I travelled by tube to work and nearly every day was joined by Bill Searies and his sister Flo who lived a short distance from us. After the night raids, it made such a difference having someone to talk to on the tedious journey. Flo joined the W.A.A.F. (Womens’ Auxiliary Air Force) and Bill joined the Home Guard. He said that if younger and not married he would have joined up. He joined the Army in the 1st World War at eighteen.
My job with the Port of London Authority was classed as a partly-reserved occupation, but I was called upon to do part-time service on two evenings a week on the Home Front. Given the choice of becoming an ambulance driver, air raid warden or in the fire service, I chose the latter and was sent to Hendon Fire Station and became a telephone switch-board operator in a big old house over the road from the main fire station.

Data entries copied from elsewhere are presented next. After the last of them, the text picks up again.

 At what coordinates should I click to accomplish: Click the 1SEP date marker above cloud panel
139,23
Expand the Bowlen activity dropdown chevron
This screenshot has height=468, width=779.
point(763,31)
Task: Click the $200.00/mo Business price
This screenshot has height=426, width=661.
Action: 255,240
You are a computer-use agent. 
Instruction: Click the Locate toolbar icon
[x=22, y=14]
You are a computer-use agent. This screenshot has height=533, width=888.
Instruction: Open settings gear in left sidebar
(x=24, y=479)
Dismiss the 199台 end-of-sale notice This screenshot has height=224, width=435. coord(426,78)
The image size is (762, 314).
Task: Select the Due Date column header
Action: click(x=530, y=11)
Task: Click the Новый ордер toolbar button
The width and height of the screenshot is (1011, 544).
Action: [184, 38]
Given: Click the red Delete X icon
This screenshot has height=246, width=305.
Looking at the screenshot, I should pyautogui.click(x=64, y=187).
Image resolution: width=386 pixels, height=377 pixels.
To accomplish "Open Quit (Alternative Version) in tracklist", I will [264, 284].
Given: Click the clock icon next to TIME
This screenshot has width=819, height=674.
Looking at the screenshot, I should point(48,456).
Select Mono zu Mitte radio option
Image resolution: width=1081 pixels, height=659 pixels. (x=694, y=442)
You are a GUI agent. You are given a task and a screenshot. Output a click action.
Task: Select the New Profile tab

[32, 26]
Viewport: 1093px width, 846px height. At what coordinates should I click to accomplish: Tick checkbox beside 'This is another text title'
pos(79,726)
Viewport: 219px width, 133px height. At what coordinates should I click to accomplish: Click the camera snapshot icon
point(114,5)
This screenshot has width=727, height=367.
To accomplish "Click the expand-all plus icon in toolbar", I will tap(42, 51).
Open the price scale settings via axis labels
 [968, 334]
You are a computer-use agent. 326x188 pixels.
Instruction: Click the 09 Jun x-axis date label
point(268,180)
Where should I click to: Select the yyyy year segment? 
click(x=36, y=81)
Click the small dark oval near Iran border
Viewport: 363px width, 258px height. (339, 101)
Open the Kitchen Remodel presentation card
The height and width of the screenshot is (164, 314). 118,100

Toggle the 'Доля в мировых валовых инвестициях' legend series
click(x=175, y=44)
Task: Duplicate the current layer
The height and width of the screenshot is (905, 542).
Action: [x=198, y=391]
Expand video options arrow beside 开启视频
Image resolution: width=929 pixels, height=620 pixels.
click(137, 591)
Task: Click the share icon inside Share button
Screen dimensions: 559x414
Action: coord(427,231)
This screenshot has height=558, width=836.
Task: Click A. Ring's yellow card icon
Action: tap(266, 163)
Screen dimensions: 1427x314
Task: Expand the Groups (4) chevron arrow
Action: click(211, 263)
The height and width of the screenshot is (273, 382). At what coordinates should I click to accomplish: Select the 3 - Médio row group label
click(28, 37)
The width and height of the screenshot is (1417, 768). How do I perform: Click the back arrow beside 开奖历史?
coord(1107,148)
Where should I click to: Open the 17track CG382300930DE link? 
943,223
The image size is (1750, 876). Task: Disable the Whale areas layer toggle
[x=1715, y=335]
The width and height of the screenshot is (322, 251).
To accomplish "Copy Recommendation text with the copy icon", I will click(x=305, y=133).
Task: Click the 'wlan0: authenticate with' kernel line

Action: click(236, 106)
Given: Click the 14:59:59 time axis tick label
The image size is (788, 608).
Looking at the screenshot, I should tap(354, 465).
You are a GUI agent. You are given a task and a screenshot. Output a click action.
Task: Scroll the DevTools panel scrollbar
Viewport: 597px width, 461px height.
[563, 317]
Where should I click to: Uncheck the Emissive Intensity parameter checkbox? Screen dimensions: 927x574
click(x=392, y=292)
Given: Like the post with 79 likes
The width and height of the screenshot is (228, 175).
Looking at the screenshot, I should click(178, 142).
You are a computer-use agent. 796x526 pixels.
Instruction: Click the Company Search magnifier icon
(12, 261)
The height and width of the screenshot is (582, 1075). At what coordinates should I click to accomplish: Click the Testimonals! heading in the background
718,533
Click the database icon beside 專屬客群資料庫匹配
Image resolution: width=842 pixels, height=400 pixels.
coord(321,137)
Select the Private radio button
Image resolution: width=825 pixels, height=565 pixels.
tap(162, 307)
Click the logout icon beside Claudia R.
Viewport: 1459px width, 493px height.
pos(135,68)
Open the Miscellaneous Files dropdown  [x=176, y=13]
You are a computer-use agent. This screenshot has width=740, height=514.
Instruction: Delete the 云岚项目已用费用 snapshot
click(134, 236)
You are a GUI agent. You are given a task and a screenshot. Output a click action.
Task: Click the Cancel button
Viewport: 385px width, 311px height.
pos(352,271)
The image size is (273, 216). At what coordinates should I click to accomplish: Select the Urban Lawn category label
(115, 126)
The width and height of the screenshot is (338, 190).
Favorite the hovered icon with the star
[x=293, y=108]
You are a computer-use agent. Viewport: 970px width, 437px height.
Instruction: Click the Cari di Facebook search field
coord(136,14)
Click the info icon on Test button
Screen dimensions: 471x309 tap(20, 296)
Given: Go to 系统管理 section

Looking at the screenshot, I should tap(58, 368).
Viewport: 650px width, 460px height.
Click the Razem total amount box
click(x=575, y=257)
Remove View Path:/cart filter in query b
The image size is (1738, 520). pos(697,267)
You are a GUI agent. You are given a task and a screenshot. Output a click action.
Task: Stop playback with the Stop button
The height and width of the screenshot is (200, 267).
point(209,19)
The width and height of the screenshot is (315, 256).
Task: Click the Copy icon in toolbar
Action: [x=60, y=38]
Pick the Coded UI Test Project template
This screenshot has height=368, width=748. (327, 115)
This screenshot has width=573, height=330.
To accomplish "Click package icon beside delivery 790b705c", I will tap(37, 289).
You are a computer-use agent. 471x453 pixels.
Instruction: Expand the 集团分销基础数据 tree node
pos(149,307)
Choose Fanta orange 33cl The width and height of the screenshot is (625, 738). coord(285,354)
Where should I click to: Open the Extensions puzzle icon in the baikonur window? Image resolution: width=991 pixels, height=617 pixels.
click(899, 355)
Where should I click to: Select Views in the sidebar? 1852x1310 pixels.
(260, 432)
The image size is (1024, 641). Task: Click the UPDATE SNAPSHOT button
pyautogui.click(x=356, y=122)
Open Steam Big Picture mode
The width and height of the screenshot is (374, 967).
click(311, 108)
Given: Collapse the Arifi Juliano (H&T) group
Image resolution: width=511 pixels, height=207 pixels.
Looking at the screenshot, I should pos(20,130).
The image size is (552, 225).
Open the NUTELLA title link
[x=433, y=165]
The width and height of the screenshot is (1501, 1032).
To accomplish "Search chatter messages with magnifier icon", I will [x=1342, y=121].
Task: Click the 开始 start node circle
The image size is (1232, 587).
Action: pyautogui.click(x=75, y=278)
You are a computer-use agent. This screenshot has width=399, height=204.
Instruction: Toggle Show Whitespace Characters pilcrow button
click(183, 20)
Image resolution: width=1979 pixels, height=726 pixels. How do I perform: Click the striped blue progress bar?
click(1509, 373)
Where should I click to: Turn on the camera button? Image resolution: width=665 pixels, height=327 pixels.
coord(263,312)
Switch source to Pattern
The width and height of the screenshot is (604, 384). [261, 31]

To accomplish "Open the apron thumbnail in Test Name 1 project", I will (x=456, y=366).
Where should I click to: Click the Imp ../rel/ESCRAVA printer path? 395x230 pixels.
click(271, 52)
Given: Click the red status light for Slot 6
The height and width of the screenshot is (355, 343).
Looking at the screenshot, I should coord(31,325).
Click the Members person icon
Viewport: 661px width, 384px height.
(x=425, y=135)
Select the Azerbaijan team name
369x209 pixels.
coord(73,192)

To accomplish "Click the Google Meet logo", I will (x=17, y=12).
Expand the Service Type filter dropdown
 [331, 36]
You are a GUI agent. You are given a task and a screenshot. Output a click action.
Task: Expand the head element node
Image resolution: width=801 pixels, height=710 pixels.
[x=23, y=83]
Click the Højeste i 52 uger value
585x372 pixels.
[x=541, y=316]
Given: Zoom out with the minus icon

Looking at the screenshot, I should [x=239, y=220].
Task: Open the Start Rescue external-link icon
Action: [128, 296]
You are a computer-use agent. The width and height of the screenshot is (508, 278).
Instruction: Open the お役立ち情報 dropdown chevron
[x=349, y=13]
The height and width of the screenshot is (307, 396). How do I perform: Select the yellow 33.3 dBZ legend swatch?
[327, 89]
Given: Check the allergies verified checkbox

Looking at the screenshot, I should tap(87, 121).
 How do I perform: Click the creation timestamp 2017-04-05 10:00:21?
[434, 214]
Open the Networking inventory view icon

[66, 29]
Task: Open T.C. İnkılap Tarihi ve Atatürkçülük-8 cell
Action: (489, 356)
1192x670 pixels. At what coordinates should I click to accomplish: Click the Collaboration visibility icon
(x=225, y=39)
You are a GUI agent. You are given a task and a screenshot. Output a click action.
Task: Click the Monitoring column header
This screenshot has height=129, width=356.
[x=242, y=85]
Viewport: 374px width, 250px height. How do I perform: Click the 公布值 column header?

Before turning in we would go over the road to the Fire Station and up to the rest room on the first floor. We had cocoa and cheese sandwiches. When they returned downstairs to the Duty room after finishing their game of billiards, none of the men used the stairs. They always slid down the pole, as they did on a warning when the bells went down. I remember one night of air raids, being called out of our bunks, when the Duty Officer told me off roundly for not wearing my tin hat, but as I had my curlers in at the time I felt I would look silly.
The Auxiliary Fire Service then transferred me to Mill Hill where there were no bunks and I had to sleep under the switchboards on the floor of the Operations room.
I remember how I hated going there after dark. From the bus I had to walk to the end of the shops and round a corner by a Roman Catholic church. Outside was a life-sized figure of Jesus hanging on the cross with the two Marys looking up at him. The moonlight made it really spooky and gave me the shivers.
Before the Council installed air raid shelters in houses, Mum and I slept downstairs. To those who wanted them, corrugated iron Anderson shelters were erected in people’s back gardens, but we preferred an indoor Morrison shelter, which the Council workmen erected in our dining room, and this became our dining room table for the duration. On bad nights Mum and I would creep underneath its flat iron top and try to get some sleep on our thin mattress, with an eiderdown and Army surplus blankets.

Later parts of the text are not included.